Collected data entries

------------------------------------

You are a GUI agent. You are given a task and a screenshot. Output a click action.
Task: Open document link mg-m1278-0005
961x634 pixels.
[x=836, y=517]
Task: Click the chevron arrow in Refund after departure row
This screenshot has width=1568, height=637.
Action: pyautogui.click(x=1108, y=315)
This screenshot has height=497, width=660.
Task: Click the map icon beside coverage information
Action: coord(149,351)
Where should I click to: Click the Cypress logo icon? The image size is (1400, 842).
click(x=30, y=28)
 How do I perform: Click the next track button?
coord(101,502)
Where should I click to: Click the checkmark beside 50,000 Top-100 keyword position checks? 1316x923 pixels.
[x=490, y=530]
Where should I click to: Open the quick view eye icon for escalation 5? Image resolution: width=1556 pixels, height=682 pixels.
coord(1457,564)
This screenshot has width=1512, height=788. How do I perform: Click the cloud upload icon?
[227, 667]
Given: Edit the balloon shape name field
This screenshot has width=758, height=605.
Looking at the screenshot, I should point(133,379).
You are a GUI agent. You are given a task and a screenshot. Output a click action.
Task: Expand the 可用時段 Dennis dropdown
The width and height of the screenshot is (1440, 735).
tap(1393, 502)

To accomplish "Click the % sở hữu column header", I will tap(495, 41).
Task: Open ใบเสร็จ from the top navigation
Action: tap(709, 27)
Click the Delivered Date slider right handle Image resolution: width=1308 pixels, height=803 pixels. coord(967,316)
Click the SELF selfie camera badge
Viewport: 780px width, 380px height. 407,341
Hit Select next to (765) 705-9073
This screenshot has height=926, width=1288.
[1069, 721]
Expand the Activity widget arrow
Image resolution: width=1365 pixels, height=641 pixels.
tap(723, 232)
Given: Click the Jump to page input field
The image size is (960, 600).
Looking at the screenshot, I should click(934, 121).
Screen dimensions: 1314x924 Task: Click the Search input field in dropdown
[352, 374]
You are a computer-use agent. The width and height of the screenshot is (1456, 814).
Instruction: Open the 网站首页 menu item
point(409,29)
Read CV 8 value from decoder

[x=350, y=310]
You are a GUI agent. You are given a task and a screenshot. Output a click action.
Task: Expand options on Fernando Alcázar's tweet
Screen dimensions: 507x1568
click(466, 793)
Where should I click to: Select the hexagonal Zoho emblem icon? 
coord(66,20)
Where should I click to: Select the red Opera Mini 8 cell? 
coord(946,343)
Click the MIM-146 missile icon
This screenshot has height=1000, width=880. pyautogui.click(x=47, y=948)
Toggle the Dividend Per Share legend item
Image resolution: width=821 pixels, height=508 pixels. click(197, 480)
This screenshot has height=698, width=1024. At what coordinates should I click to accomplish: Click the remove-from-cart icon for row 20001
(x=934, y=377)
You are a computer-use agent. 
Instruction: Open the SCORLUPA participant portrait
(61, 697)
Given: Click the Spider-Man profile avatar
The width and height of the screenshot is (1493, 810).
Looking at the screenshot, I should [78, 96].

------------------------------------

• EXERCISE DETAILS:
Write out an exact transcription of the line with "Screen dimensions: 507x1568" and of each line after it; stop at the end of the records.

• WRITTEN SOLUTION:
Screen dimensions: 507x1568
click(466, 793)
Where should I click to: Select the hexagonal Zoho emblem icon? 
coord(66,20)
Where should I click to: Select the red Opera Mini 8 cell? 
coord(946,343)
Click the MIM-146 missile icon
This screenshot has height=1000, width=880. pyautogui.click(x=47, y=948)
Toggle the Dividend Per Share legend item
Image resolution: width=821 pixels, height=508 pixels. click(197, 480)
This screenshot has height=698, width=1024. At what coordinates should I click to accomplish: Click the remove-from-cart icon for row 20001
(x=934, y=377)
You are a computer-use agent. 
Instruction: Open the SCORLUPA participant portrait
(61, 697)
Given: Click the Spider-Man profile avatar
The width and height of the screenshot is (1493, 810).
Looking at the screenshot, I should [78, 96].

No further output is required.